The Churches of Christ in Europe are Christian groups of autonomous congregations using the name "church of Christ" which may or may not have a historical association with the Restoration Movement. These groups are characterized by an emphasis on basing doctrine and practice on the Bible alone in order to restore the New Testament church they believe to have been established by Jesus.

==Worship and devotion==
Key features of the church's worship are the weekly observance of the Lord's Supper presided over by one or more of the men of the church, believer's baptism leading to salvation, and a cappella singing.

==History in Central Europe==
The time in which the churches of Christ in Central Europe began is not agreed upon. Some have said that the churches of Christ began with the American Restoration Movement. However, Hans Godwin Grimm, author of the book Tradition and History of the Early Churches of Christ In Central Europe, born in 1899, wrote that in March 1955 he met for the first time in his life "a member of the restored churches of Christ of America." Grimm continued, saying, "What he had to tell me was not other than the faith of my ancestors which I had taught and practiced all my life. ... the American Restoration Movement had been totally unknown to us."

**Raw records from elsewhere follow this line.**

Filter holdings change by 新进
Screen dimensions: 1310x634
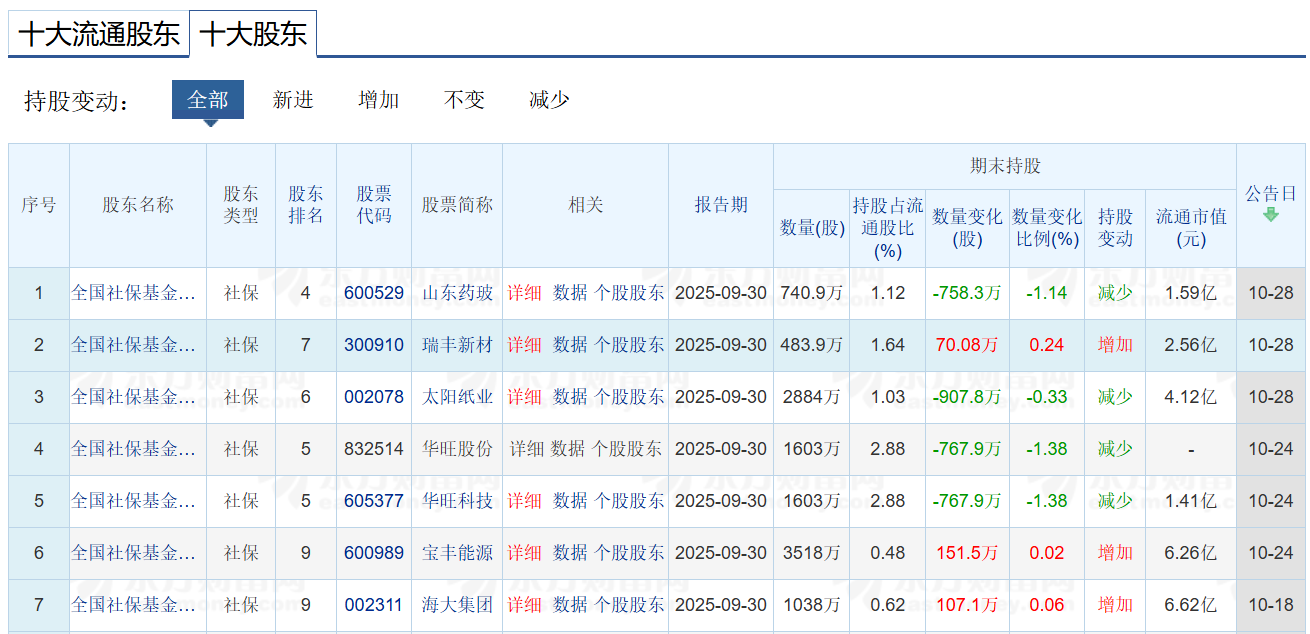pyautogui.click(x=293, y=100)
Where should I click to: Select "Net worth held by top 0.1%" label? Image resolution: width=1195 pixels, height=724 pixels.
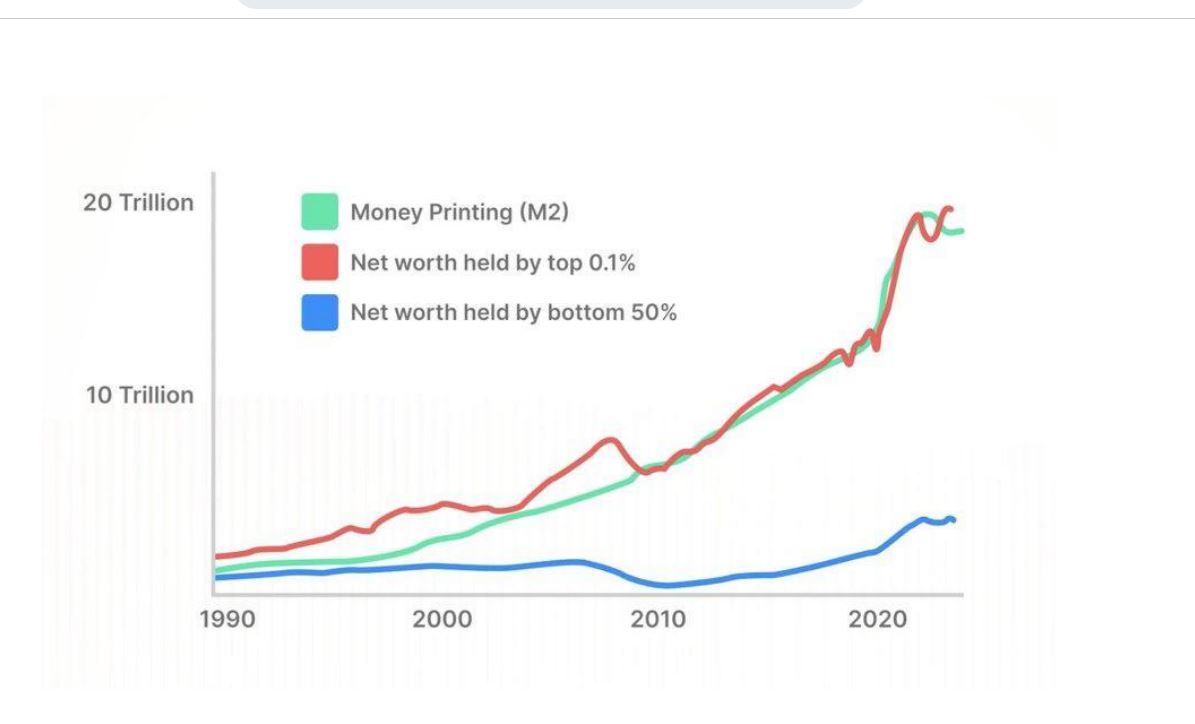(493, 263)
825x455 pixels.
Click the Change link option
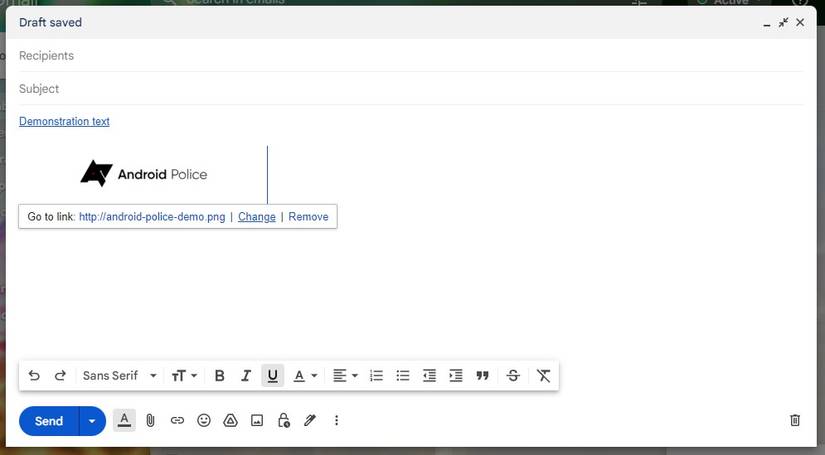pyautogui.click(x=257, y=217)
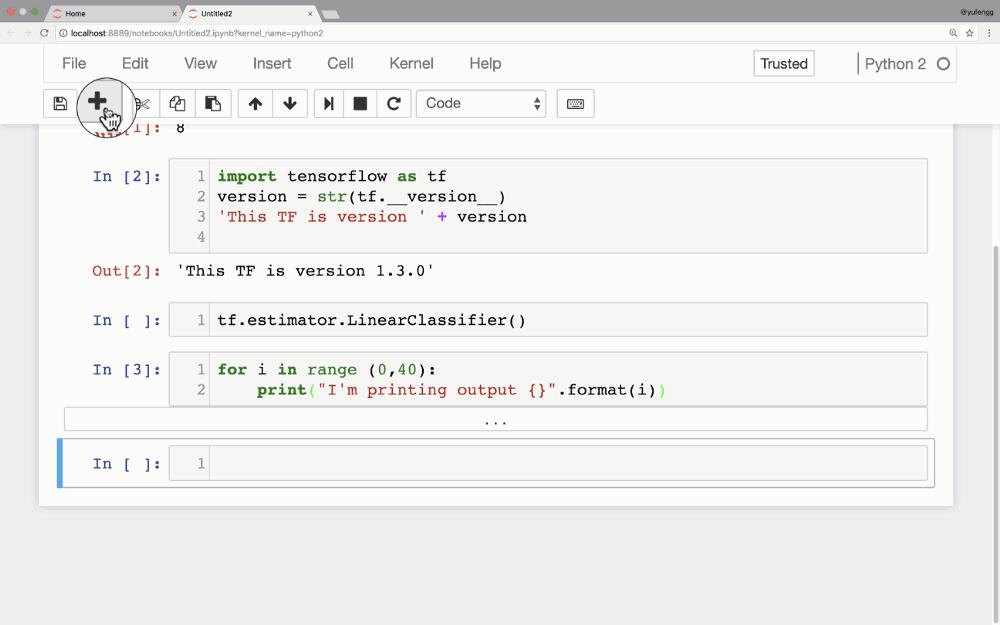Restart the kernel using the circular arrow

[394, 103]
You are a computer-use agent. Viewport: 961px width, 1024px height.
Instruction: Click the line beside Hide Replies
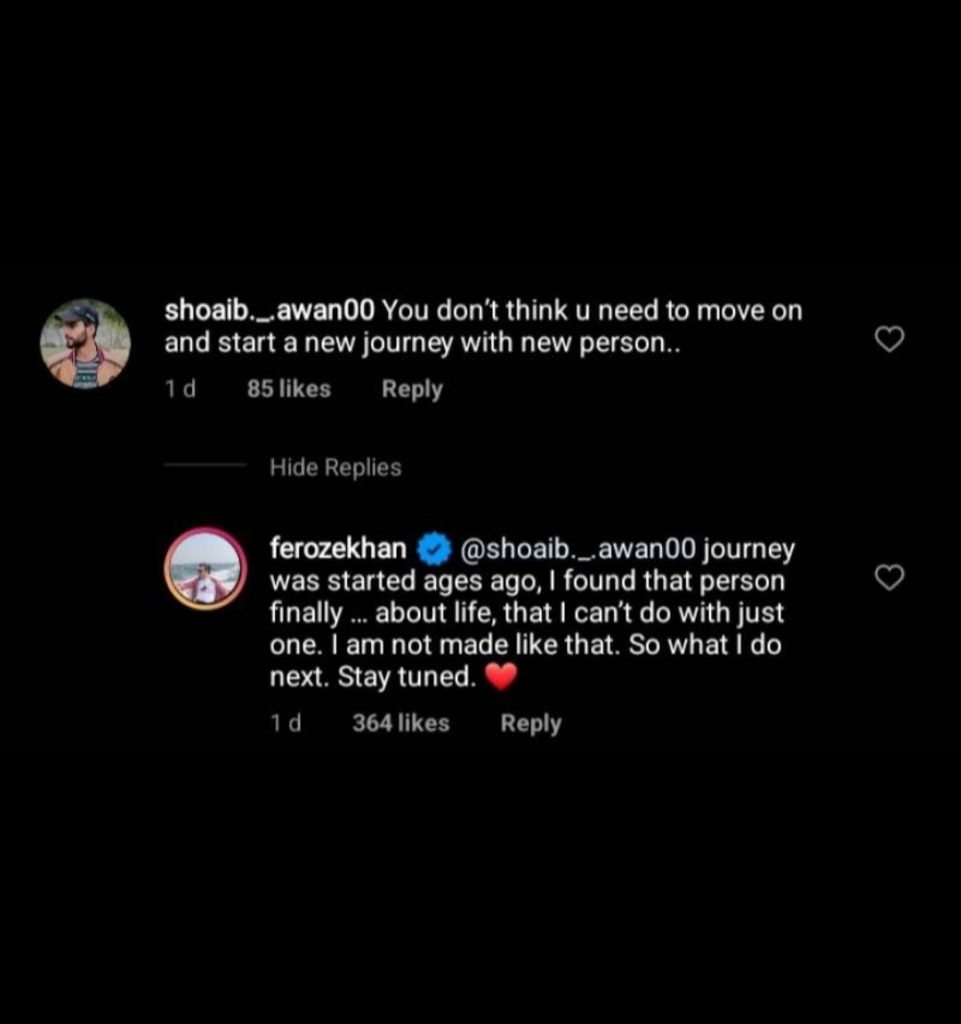pyautogui.click(x=205, y=465)
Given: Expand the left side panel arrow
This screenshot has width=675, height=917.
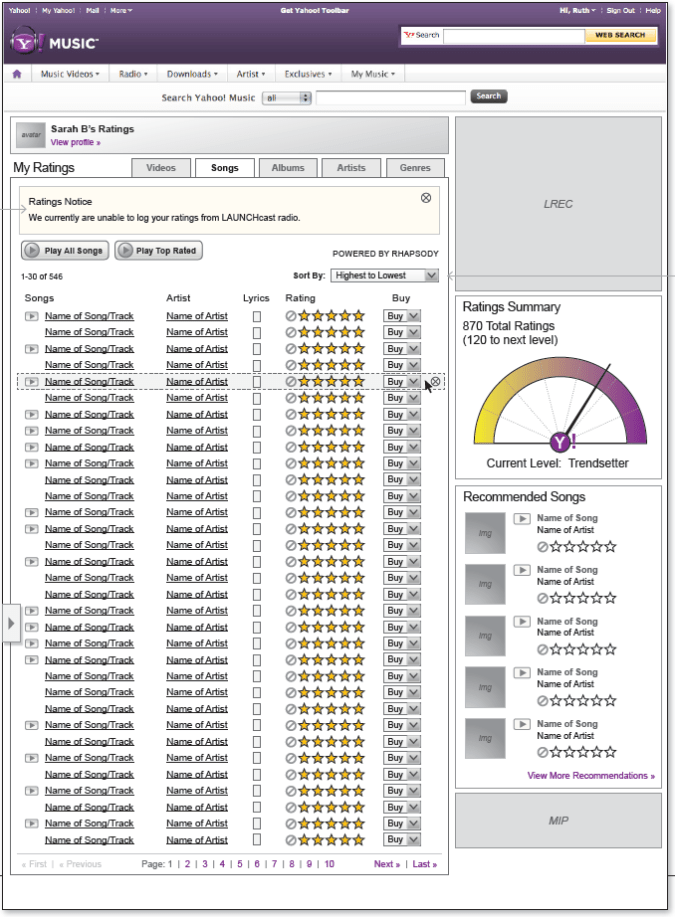Looking at the screenshot, I should (x=10, y=623).

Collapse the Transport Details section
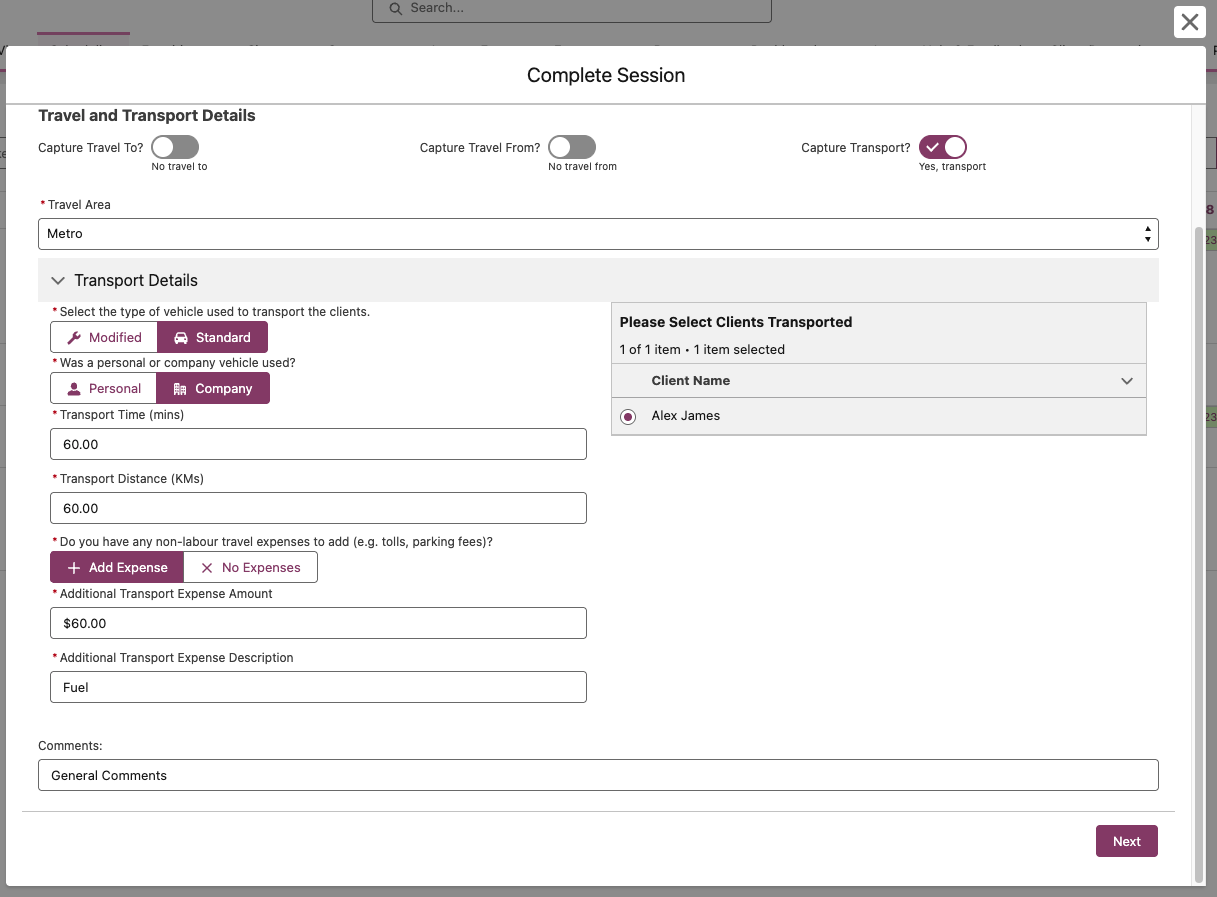58,281
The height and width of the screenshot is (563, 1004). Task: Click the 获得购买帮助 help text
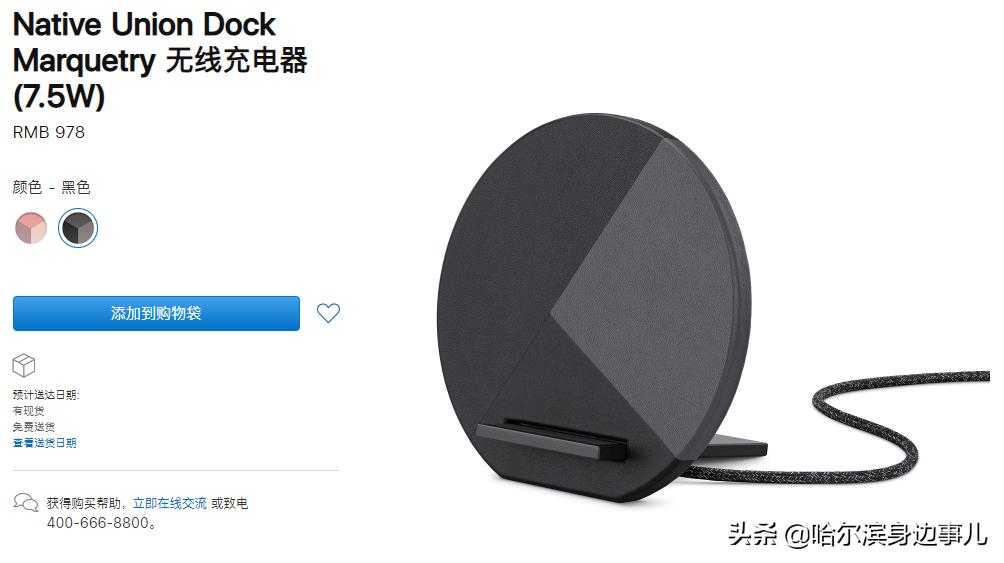pos(85,503)
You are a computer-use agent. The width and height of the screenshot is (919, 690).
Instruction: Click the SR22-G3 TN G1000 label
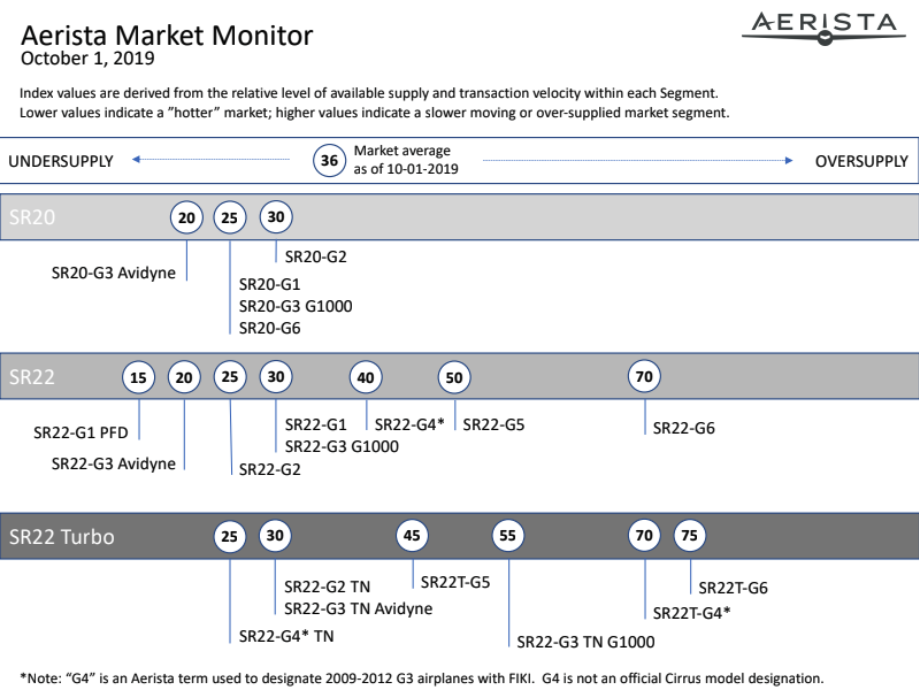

==History in Great Britain==
Whilst the Churches of Christ in Britain initially grew as separate and spontaneous local, self-inspired movements, only later joining up into a coordinated movement, John Davies of Mollington was essentially the founding leader among the key figures who created the Churches of Christ in Britain. He had become the movement's first preacher at the age of 16 in 1809, even before he knew of the existence of like-minded people in America or elsewhere in Britain, he later connected with Alexander Campbell to connect the British and American movements, and served as the British Churches of Christ's first President from their inaugural meeting in 1842 until his death in 1865. In the early 1800s, Scottish Baptists were influenced by the writings of Alexander Campbell in the Christian Baptist and Millennial Harbinger. A group in Nottingham withdrew from the Scotch Baptist church in 1836 to form a Church of Christ. James Wallis, a member of that group, founded a magazine named The British Millennial Harbinger in 1837. In 1842 the first Cooperative Meeting of Churches of Christ in Great Britain was held in Edinburgh. Approximately 50 congregations were involved, representing a membership of 1,600. The name "Churches of Christ" was formally adopted at an annual meeting in 1870. Alexander Campbell influenced the British Restoration Movement indirectly through his writings; he visited Britain for several months in 1847, and "presided at the Second Cooperative Meeting of the British Churches at Chester". At that time the movement had grown to encompass 80 congregations with a total membership of 2,300. Annual meetings were held after 1847.

The use of instrumental music in worship was not a source of division among the Churches of Christ in Great Britain before World War I. More significant was the issue of pacifism; a national conference was established in 1916 for congregations that opposed the war. A conference for "Old Paths" congregations was first held in 1924. The issues involved included concern that the Christian Association was compromising traditional principles in seeking ecumenical ties with other organizations and a sense that it had abandoned Scripture as "an all-sufficient rule of faith and practice". Two "Old Paths" congregations withdrew from the Association in 1931; an additional two withdrew in 1934, and nineteen more withdrew between 1943 and 1947.

Membership declined rapidly during and after the First World War. The Association of Churches of Christ in Britain disbanded in 1980. Most Association congregations (approximately 40) united with the United Reformed Church in 1981. In the same year, twenty-four other congregations formed a Fellowship of Churches of Christ. The Fellowship developed ties with the Christian churches and churches of Christ during the 1980s.

===Theology===
As a result of their different history and the influence of the Scottish Baptists, British Churches of Christ have, when compared to the American Restoration Movement, placed a relatively greater emphasis on restoring the New Testament church than they have on unity. During the 1800s, the internal dialogue of the British churches was characterized more by rationalism than by evangelicalism. They put greater emphasis on convincing adherents of other churches than on converting non-Christians. In the early 20th century, they became more open to ecumenism. By the 1960s relatively few ministers of the British Churches of Christ had a conservative, evangelical approach to theology. By the 1980s, strong allegiance to restorationism was limited to the a cappella congregations.